September 24, 2005

Galloway redux: More antics prove the Left has no chance

Zombie has the proof.

UPDATE (9/25 at 10:12am): Catch any of the Washington DC "anti-war" rally yesterday on C-SPAN? Even further proof the Left has no chance. The motley bunch of speakers were so ridiculously far to the left that despite Bush's major problems of late, despite his rock-bottom poll numbers... they make Bush look like an incredibly reasonable Einstein for cripe's sake. I watched a bit in the afternoon and again (on repeat) in the late evening, and ... whoa. Some notables I saw speak were Cindy Sheehan, Ramsey Clark and Jesse Jackson. Here's what I garnered from the smattering I witnessed:

  • Bush is a racist;
  • The Bush admin. is the worst in American history;
  • Bush has the military "occupying" New Orleans;
  • New Orleans residents have a "right of return" similar to that of the Palestinians in Israel;
  • Speaking of Israel, the country is racist;
  • Israel Prime Minister Ariel Sharon is racist;
  • The US's "$6 billion per year" support of Israel is "criminal";
  • Bush should be impeached;
  • Bush is a war criminal;
  • The current war has killed over 100,000 Iraqi civilians;
  • The Iraq War is racist.

Get it?

The Gay Patriot notes that Iraq War protests are shrinking.

UPDATE 2 (10:47am): Michelle Malkin has some, er, interesting photos from the rally.

UPDATE 3 (9/26 at 5:14pm): Malkin has even more photos.

Posted by Rhodey at September 24, 2005 08:47 PM | TrackBack

Comments  (We reserve the right to edit and/or delete any comments. If your comment is blocked or won't post, e-mail us and we'll post it for you.)

Saying that George Galloway is proof that the left has no chance is as correct as saying that Alan Keyes is proof that the right has no chance.

Both are charismatic speakers, but both are as about as relevant to mainstream politics as each other....i.e. not at all.

Posted by: tacitus at September 24, 2005 10:07 PM

But the Right isn't (wasn't) "propping up" people like Keyes as major spokesman for key issues.

Posted by: Hube at September 25, 2005 09:52 AM

Watched some too. Hard to believe there are that many weirdo kooks in this country and the rally organizers were able to get them all together in once place. A genuinely fugly and dumb group.

Posted by: AJ Lynch at September 25, 2005 12:57 PM

The left has no chance.

I like that kind of thinking.

Sure, I only agree wholeheartedly with one of those bullet points, and I'm a liberal. But you know full well that there are no more of these types than there are members of the lunatic far right. In fact, you'd be hard pressed to convince me there aren't a whole lot fewer.

########

◆ Challenge A: Reproduce the part of the blog post from "Watched some too." to "kind of thinking.", word for word.
The blog post and the entries that follow it were collected from unrelated sources.

########

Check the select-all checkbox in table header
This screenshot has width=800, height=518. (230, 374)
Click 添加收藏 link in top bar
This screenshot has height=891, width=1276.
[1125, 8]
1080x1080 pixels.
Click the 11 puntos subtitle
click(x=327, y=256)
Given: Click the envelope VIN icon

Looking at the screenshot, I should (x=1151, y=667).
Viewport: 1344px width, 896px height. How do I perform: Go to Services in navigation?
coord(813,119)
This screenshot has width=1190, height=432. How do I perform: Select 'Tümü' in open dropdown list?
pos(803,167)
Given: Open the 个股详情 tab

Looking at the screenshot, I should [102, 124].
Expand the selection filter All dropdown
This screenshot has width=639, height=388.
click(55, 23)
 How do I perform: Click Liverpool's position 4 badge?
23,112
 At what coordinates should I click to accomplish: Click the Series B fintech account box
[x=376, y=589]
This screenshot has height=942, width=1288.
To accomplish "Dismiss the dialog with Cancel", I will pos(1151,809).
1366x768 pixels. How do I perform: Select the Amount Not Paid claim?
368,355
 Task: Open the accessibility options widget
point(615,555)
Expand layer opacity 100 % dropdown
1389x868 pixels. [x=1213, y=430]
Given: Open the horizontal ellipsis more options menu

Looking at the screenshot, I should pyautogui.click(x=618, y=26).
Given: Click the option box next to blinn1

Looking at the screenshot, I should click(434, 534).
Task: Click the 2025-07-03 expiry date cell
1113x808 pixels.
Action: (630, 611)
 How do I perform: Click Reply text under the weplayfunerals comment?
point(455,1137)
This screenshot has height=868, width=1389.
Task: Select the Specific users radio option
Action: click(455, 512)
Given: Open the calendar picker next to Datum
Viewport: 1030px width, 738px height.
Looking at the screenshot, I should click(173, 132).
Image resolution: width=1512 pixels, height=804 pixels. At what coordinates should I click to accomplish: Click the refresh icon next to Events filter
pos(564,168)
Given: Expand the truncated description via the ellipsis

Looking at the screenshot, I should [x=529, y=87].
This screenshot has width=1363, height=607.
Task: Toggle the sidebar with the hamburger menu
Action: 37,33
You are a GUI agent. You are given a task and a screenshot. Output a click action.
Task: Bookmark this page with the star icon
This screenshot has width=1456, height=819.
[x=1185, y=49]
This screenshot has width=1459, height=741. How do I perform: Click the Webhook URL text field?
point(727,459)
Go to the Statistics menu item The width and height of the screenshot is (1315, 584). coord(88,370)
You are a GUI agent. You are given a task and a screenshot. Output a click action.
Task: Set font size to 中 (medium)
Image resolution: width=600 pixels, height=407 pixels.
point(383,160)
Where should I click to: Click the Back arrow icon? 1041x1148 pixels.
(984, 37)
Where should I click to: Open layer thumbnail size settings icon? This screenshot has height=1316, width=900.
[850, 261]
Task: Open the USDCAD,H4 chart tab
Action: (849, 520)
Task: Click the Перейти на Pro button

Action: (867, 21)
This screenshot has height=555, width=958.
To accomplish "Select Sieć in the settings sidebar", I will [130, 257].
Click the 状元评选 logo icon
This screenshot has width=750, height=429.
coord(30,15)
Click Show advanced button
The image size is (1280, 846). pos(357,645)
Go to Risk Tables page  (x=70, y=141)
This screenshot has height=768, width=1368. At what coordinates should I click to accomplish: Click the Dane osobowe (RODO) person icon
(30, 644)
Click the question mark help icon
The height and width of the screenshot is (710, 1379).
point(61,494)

########

◆ Challenge B: Give the entries as a numbered list from their first line to the line with "coord(813,119)", leaving out blank lines.

◆ Worked answer A:
Watched some too. Hard to believe there are that many weirdo kooks in this country and the rally organizers were able to get them all together in once place. A genuinely fugly and dumb group.

Posted by: AJ Lynch at September 25, 2005 12:57 PM

The left has no chance.

I like that kind of thinking.

◆ Worked answer B:
1. Check the select-all checkbox in table header
2. This screenshot has width=800, height=518. (230, 374)
3. Click 添加收藏 link in top bar
4. This screenshot has height=891, width=1276.
5. [1125, 8]
6. 1080x1080 pixels.
7. Click the 11 puntos subtitle
8. click(x=327, y=256)
9. Given: Click the envelope VIN icon
10. Looking at the screenshot, I should (x=1151, y=667).
11. Viewport: 1344px width, 896px height. How do I perform: Go to Services in navigation?
12. coord(813,119)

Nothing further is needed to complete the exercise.